The strange thing, Symantec has a fix for Shopnav and the virus updates should have caught this a long time ago. I open her Norton and nearly choke. The virus definitions expired December 31, 2003! Live update decides to run so we let it run as she also has Norton Internet Security. I think I must have been asleep about now, but more about that later. Deb has been off work for a while so she needs to watch her money and I suggest we download and install AVG free version. So we do get to Grisoft's site and get AVG, downloaded and installed. For some reason it couldn't get updated but we ran it anyway and AVG found 6 virus files. (This is starting to get really serious!) So, after we run the virus scan and remove the bad files, turn off System Restore, reboot and turn it back on, we still cannot get to her secure sites. When the system comes backup, AVG updates and find more virus files! I did remember to turn off Norton.

We looked in the Add/Remove programs and find some stuff she didn't know what it was (some kind of spyware) so we removed it. It fought hard, kept saying 'are you sure you want to remove this?' 'Yes'. 'Do you really want to remove this?' 'Yes'. It stayed on the remove screen so long we thought the system had frozen, but it finally removed.

We check Windows update, it is broken, can’t connect!

Last night while searching for Shopnav in Google, I found a link for PestPatrol that promised it could remove this pest, Shopnav. Since Spybot or Ad-aware didn't do the trick she decided she couldn't have this junk on her computer and would buy PestPatrol. I told her I couldn't guarantee this would work. Well, remember, she can't get to secure sites, so she can't make the purchase!

Deb and her husband each have their own profiles so Deb goes into his profile and connects to PestPatrol's site, and gets to the secure purchase screen with no problem. (Is her profile corrupted by spyware?) She downloaded PestPatrol and installed it. When PestPatrol is updated and run, it found 77 instances of spyware, including several trojans and a keylogger!

I finally wake up and realize, why hasn't her Norton firewall been alerting her about all this spyware calling home? Checked the firewall and it is DISABLED! (Virus did it? Spyware?) It will not let us enable it! Not in Deb's profile or her husband's profile.
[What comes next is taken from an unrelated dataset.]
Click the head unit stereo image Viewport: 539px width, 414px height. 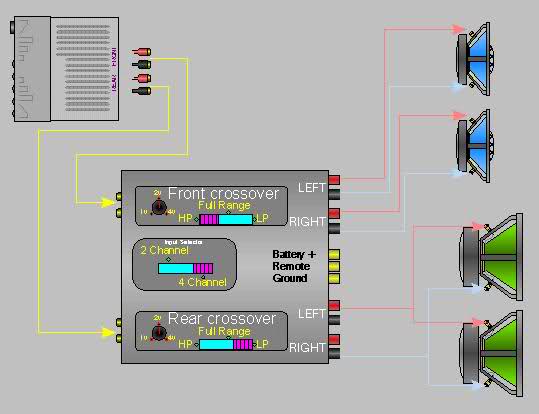[x=65, y=69]
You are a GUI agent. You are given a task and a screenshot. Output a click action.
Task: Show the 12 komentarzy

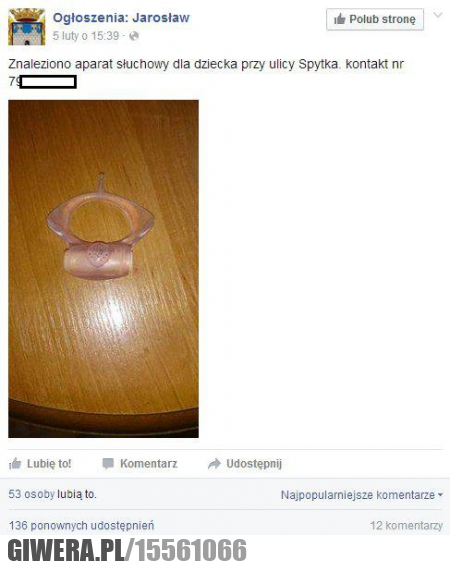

This is really getting frustrating! Checked and Windows firewall is turned on, so at least the computer is protected from incoming hacks. If we can't enable the Norton Internet Security, we decide to uninstall it.

So, off to Zone Alarm's site. She downloads and installs ZoneAlarm and we get it configured. We install Firefox. The really strange entries are still in the Trusted site zone, (I really have to find out how to fix this) but she can now connect to her home page, the secure site. Oh, yes, Windows update now works as well. That was the one good thing; all of the critical updates had been installed.

Before I go home, I show her how to edit the Registry to remove the Content Advisor Password. (That was easy!)

Deb learned a big lesson today; she thought her husband was taking care of all this, from now on, she's in charge!

May 19, 2005
After some further testing, I discovered that the behavior of typing an 'h' in the trusted zone that seems to add every site you have been to, is by design. If the Control Panel is opened and Internet Options is selected, Temporary Internet files deleted and History is cleared, go to Security/Trusted Zone and type in an 'h', no new sites will show up, only what has been placed there already by the user.